#### Action item
Which lines of the entries below contain the string "output"? Copy each one.

#### Entries provided
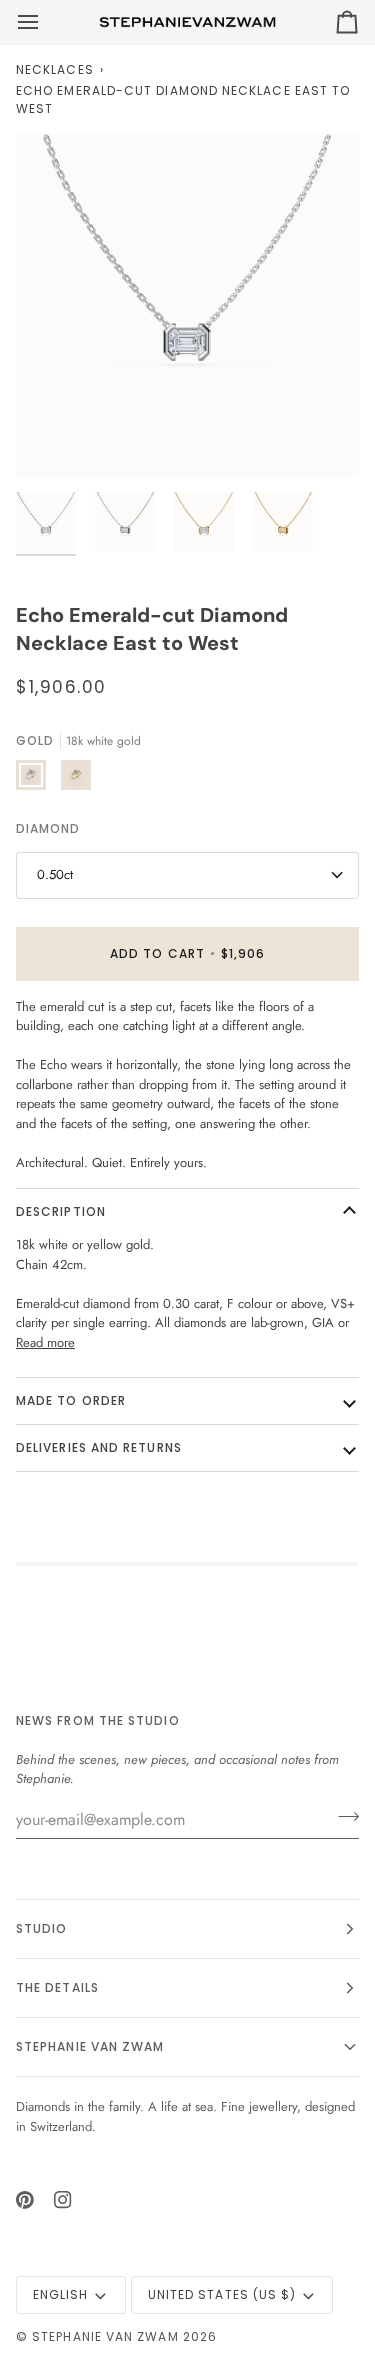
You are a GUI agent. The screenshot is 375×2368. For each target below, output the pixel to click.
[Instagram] (63, 2200)
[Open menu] (46, 22)
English (61, 2294)
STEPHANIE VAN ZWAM (105, 2336)
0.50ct (55, 874)
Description (61, 1211)
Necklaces (55, 69)
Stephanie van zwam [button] (90, 2046)
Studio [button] (41, 1928)
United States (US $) (222, 2294)
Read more (45, 1342)
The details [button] (57, 1987)
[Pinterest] (25, 2200)
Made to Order (71, 1400)
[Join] (342, 1817)
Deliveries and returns (99, 1447)
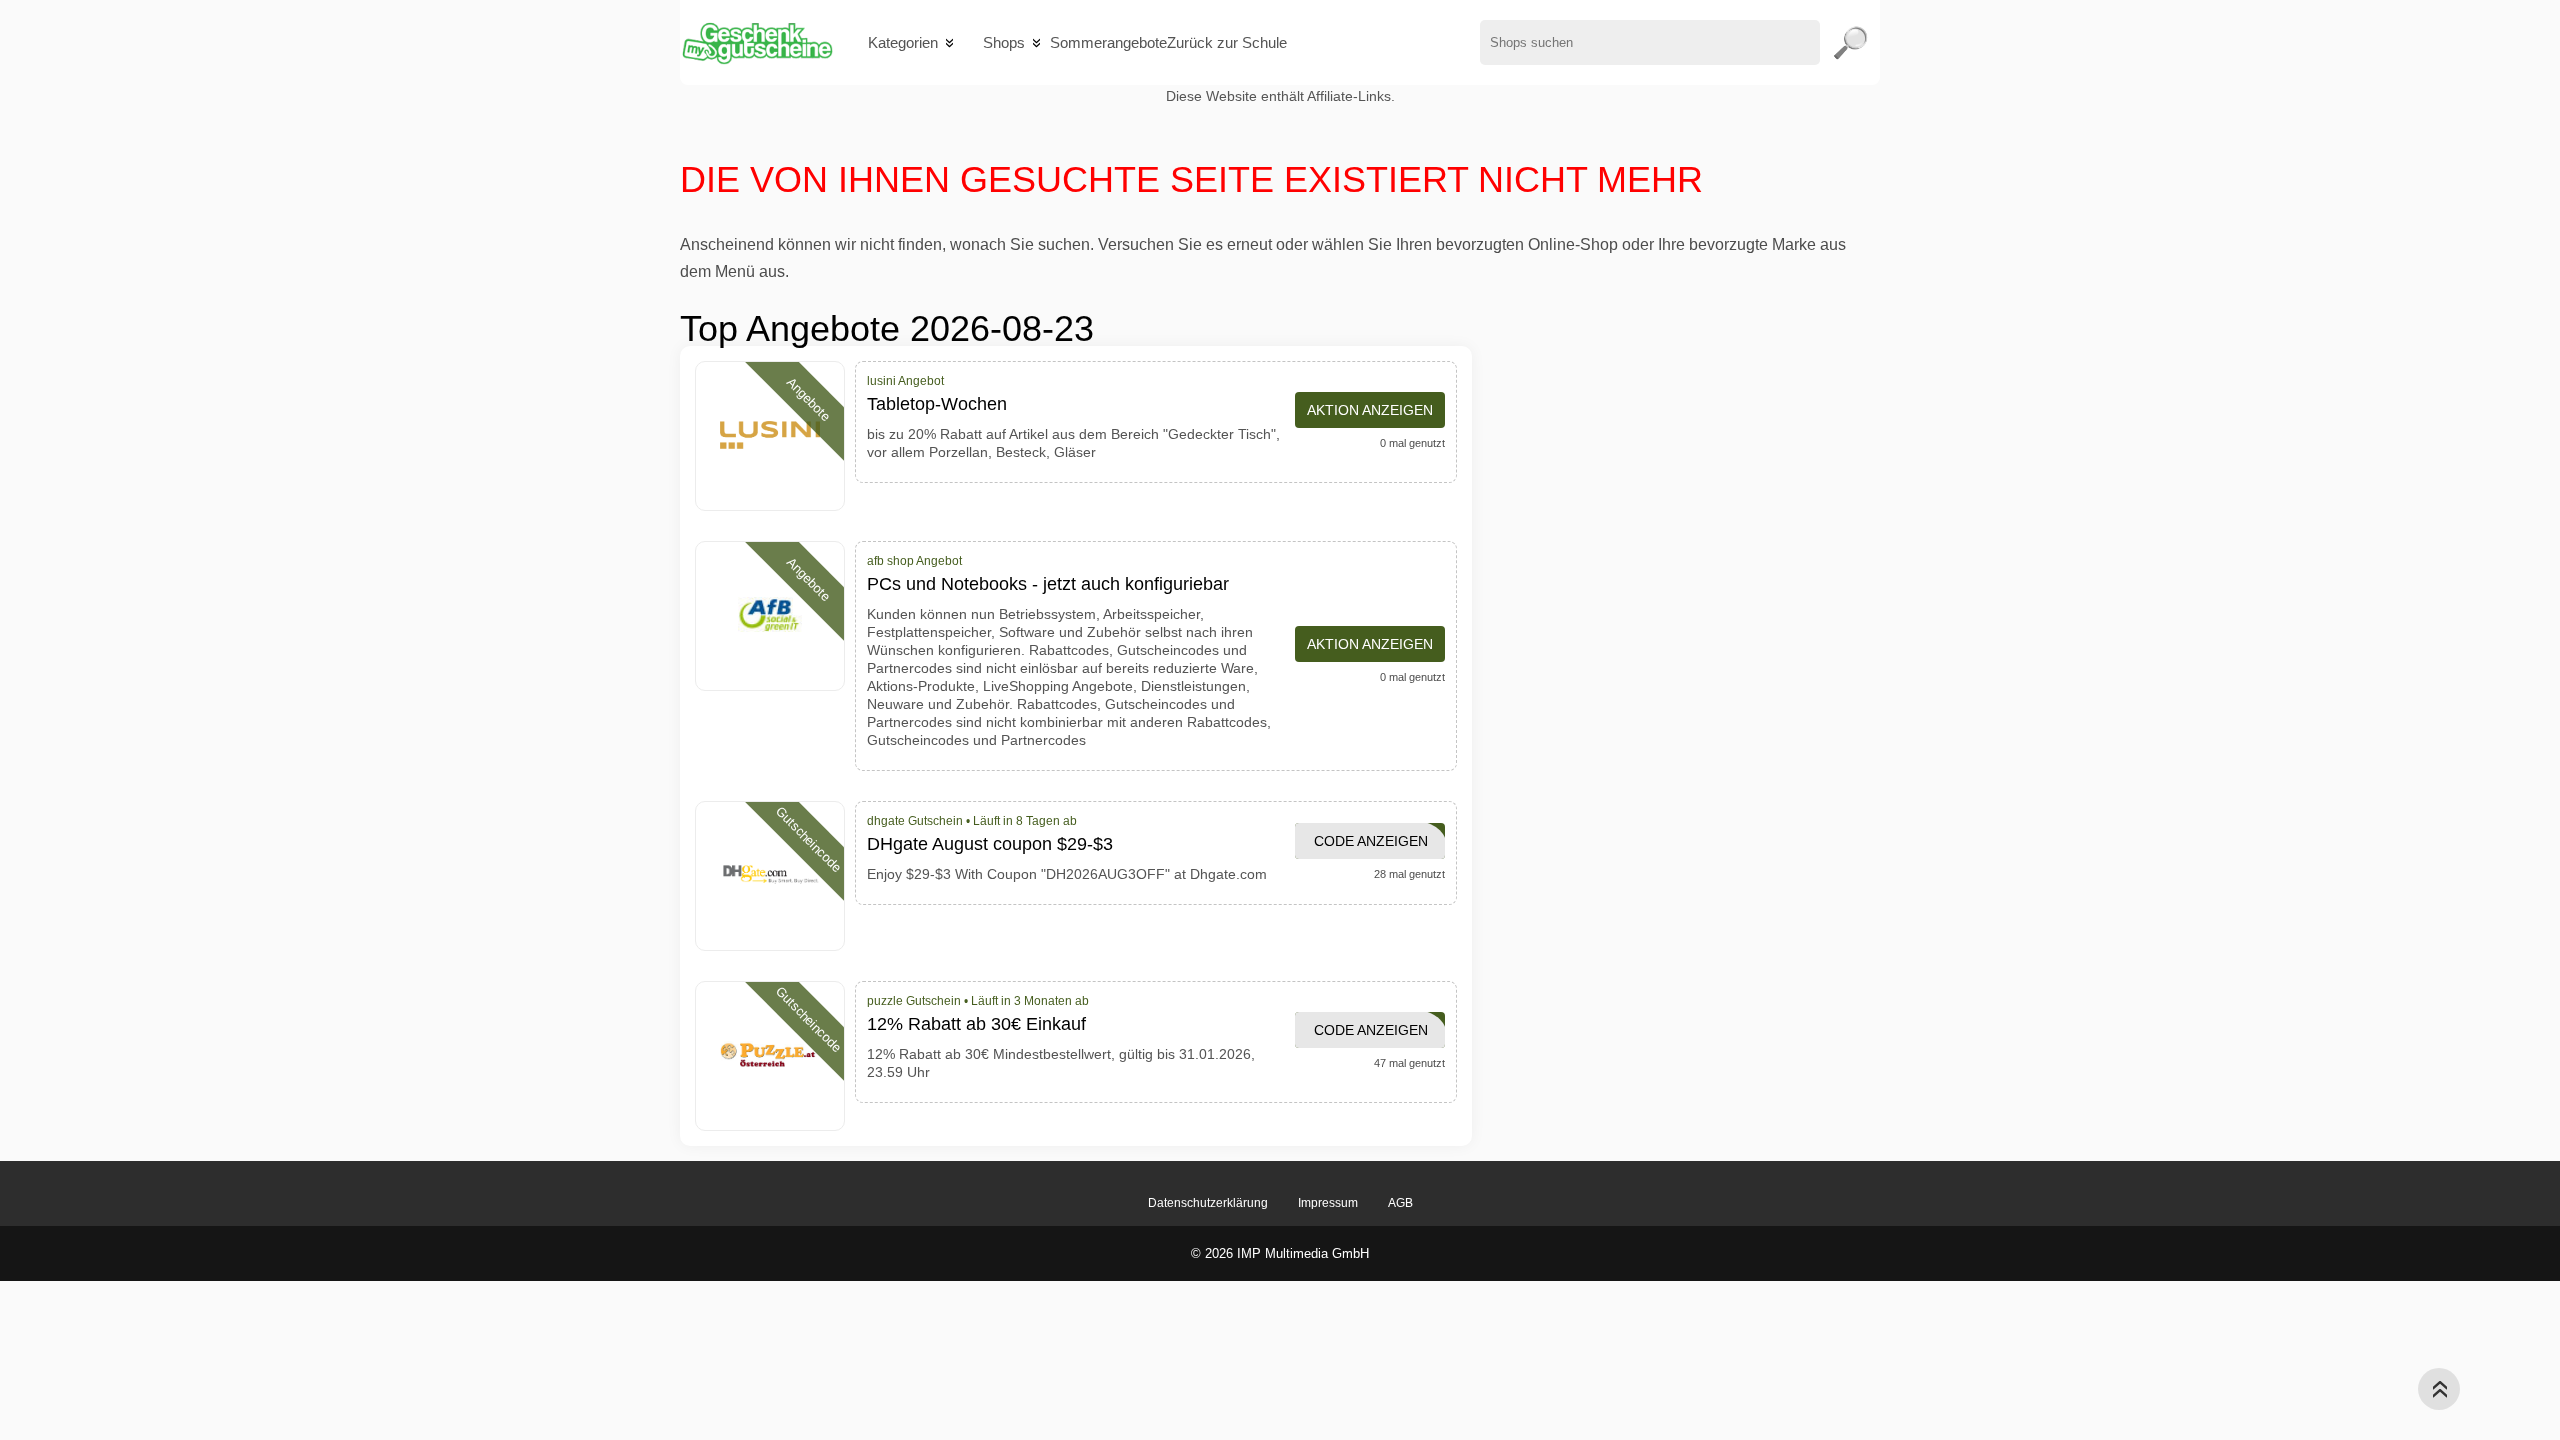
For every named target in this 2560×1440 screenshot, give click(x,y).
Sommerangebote (1108, 42)
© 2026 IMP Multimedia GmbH (1280, 1253)
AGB (1400, 1203)
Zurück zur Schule (1227, 42)
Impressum (1328, 1203)
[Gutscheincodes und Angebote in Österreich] (756, 42)
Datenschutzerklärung (1208, 1203)
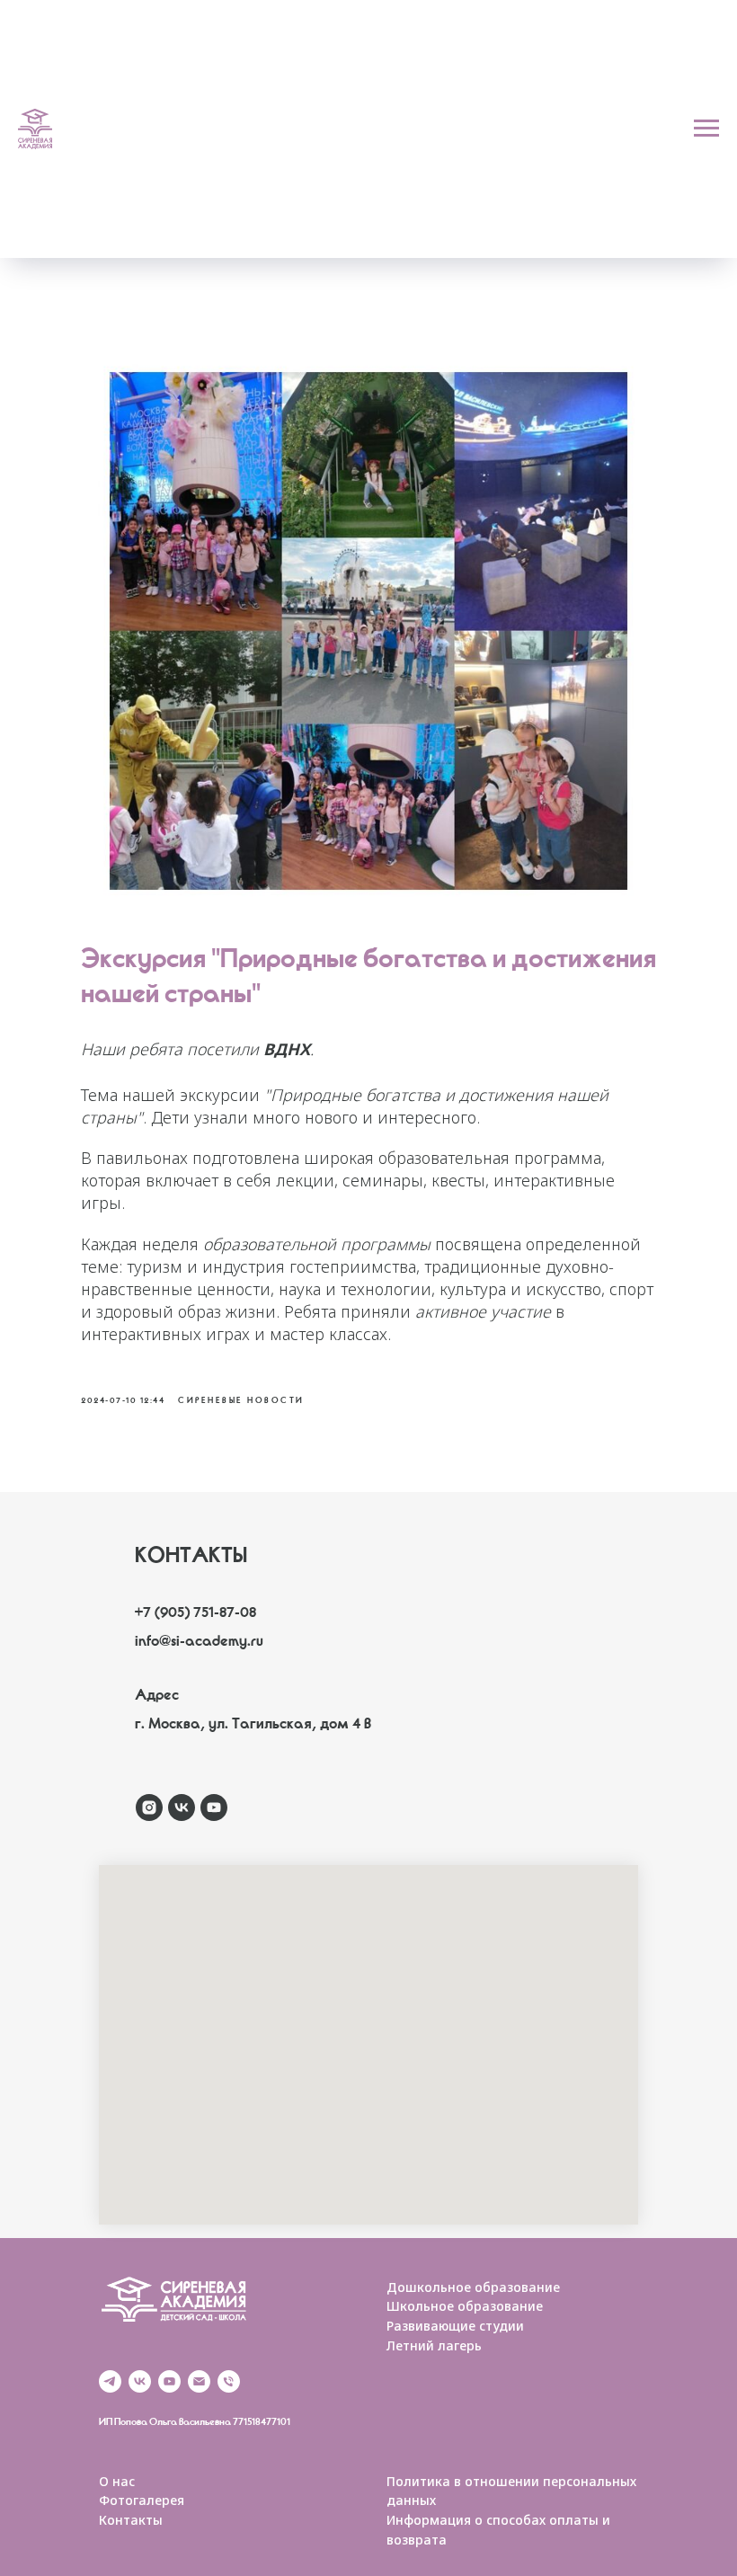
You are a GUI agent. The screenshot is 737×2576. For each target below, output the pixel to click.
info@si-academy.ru (199, 1643)
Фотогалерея (141, 2500)
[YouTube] (169, 2381)
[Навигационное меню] (706, 129)
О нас (117, 2481)
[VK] (140, 2381)
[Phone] (229, 2381)
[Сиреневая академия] (149, 1807)
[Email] (199, 2381)
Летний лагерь (434, 2345)
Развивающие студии (455, 2325)
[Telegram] (110, 2381)
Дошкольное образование (473, 2287)
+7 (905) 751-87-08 (195, 1614)
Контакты (131, 2519)
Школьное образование (464, 2305)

#### Task response
You are a GUI agent. The screenshot is 375×2368. For each target below, output the pixel to click.
You are a GUI agent. The screenshot is 737×2576. For each target below, output the pixel to click.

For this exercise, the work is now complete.